• AUSGANGSTEXT
◆ ◆ ◆ ◆ ◆ ◆ ◆

Kartellrecht Das sagt die Industrie

Das sagen der Bundesverband Bundesvereinigung der Deutschen Ernährungsindustrie e.V. und der Markenverband.

Mittwoch, 13. Oktober 2010 - Management
Markus Oess
Dr. Sabine Eichner Lisboa, Geschäftsführerin Bundesvereinigung der Deutschen Ernährungsindustrie e.V.:

Halten Sie die aktuellen Bedenken des Bundeskartellamtes hinsichtlich vertikaler Kartelle bei Absprachen zwischen Handel und Industrie für gerechtfertigt und wie begründen sie dies?

◆ ◆ ◆ ◆ ◆ ◆ ◆

• ZIEL A
Prüfen Sie für jede der folgenden Aussagen, ob sie mit dem Ausgangstext zum Kartellrecht übereinstimmt, und belegen Sie jedes Ja oder Nein mit den entscheidenden Worten des Ausgangstexts im genauen Wortlaut: (i) Der Beitrag ist auf Mittwoch, 13. Oktober 2010 datiert. (ii) Dr. Sabine Eichner Lisboa ist Geschäftsführerin des Markenverbands. (iii) Die Frage betrifft Bedenken des Bundeskartellamtes zu horizontalen Kartellen.
• ZIEL B
Schreiben Sie den Ausgangstext zum Kartellrecht im Anschluss an die zuletzt gestellte Frage weiter.
Das Material stammt aus einer anderen Quelle als der Ausgangstext.

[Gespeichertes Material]

◆ ◆ ◆ ◆ ◆ ◆ ◆

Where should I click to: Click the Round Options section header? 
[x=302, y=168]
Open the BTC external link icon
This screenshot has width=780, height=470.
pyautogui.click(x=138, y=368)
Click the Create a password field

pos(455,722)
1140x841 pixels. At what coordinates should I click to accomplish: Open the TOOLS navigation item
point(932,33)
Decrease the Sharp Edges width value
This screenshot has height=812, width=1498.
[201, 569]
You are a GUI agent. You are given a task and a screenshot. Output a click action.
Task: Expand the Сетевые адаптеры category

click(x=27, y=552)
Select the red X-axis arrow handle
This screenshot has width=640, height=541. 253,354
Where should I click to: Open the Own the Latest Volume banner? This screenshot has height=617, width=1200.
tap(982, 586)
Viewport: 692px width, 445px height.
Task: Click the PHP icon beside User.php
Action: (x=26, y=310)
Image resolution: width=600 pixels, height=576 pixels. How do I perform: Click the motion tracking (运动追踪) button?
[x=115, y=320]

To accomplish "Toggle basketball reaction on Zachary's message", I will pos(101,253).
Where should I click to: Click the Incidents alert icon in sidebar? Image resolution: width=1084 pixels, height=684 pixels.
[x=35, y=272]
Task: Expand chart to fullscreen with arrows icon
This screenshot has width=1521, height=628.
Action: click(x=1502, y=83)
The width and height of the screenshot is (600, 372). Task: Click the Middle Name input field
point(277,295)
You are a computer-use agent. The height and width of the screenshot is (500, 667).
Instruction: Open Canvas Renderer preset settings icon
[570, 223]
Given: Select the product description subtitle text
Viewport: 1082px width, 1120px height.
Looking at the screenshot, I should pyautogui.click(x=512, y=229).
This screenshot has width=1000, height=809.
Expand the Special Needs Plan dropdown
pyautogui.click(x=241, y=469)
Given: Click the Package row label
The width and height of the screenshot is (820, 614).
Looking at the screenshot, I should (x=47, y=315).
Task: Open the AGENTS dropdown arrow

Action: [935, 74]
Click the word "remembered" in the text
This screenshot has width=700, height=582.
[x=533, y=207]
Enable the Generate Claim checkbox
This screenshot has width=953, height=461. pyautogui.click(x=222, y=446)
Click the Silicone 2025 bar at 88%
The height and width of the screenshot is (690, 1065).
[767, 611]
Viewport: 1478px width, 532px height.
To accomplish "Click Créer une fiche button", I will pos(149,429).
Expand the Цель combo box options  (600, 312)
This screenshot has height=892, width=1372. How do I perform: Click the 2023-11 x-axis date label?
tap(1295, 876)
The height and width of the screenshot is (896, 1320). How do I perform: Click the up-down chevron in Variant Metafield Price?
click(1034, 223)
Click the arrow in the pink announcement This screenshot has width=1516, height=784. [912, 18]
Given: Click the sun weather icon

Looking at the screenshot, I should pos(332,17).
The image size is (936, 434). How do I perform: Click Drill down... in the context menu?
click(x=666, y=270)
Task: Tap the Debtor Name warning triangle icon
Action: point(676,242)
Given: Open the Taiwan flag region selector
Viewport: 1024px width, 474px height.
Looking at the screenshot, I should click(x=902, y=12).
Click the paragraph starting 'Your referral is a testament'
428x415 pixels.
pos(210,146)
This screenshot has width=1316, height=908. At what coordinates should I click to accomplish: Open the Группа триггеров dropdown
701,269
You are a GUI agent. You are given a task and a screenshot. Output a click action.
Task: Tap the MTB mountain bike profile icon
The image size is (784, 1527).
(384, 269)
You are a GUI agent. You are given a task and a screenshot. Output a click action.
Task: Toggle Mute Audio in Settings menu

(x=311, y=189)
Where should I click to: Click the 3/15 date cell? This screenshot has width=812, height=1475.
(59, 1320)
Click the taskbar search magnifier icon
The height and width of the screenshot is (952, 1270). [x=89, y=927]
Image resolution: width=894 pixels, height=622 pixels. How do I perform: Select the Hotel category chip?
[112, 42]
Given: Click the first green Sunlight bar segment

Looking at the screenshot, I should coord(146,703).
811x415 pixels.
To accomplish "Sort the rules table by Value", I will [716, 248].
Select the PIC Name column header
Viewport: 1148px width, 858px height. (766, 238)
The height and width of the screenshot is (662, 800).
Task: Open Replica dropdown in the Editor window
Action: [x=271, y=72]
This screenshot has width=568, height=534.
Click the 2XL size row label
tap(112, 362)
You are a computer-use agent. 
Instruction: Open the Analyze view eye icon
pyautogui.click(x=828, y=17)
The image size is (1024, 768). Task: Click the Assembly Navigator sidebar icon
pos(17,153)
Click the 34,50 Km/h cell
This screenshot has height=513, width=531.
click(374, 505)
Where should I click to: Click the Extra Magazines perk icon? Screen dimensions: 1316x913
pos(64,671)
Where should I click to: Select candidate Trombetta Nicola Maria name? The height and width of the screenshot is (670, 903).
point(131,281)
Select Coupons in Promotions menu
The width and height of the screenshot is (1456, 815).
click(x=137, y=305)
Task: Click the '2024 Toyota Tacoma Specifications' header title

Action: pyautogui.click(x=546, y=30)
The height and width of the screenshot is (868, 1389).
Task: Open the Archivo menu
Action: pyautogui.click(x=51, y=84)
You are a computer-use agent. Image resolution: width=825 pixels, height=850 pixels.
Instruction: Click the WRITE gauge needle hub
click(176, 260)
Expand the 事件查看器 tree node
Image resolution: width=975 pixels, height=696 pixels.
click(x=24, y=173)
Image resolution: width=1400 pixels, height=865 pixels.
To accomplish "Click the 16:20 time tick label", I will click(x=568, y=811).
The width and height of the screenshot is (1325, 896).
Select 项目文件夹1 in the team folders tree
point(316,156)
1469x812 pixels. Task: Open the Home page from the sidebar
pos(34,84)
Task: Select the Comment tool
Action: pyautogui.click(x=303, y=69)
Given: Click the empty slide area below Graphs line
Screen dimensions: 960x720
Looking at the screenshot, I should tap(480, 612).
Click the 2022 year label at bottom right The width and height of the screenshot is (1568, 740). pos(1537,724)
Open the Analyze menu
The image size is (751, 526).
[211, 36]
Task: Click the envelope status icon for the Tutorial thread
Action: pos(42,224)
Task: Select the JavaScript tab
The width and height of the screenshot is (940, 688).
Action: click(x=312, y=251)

◆ ◆ ◆ ◆ ◆ ◆ ◆

• ERGEBNIS A
(i) Ja: „Mittwoch, 13. Oktober 2010“
(ii) Nein: „Geschäftsführerin Bundesvereinigung der Deutschen Ernährungsindustrie e.V.“
(iii) Nein: „hinsichtlich vertikaler Kartelle“

• ERGEBNIS B
Die Ernährungsindustrie benötigt bei der vertraglichen Ausgestaltung ihrer Liefer-beziehungen mit dem Lebensmittelhandel ein hinreichendes Maß an Flexibilität. Dies ist erforderlich, um die Verbraucher optimal mit Lebensmitteln zu versorgen, aber natürlich auch um die notwendigen Gewinnmargen zu sichern, ohne die kein Unternehmen überleben kann, und Produktinnovationen und –qualität zu gewährleisten. Eine zu weite Auslegung des Kartellverbots, wie sie teilweise der Handreichung des Bundeskartellamt aus dem April 2010 zugrunde liegt, lässt dieses Erfordernis außer Acht. Das Kartellamt sollte nicht vergessen, dass die Verbraucher in Deutschland mit die geringsten Preise für Lebensmittel in der EU zahlen. Schon allein diese Tatsache spricht für einen funktionierenden vertikalen Wettbewerb.

Wo sehen sie in den üblichen Vertragsverhandlungen zwischen Handel und Industrie die Grenzen des Kartellrechts für überschritten?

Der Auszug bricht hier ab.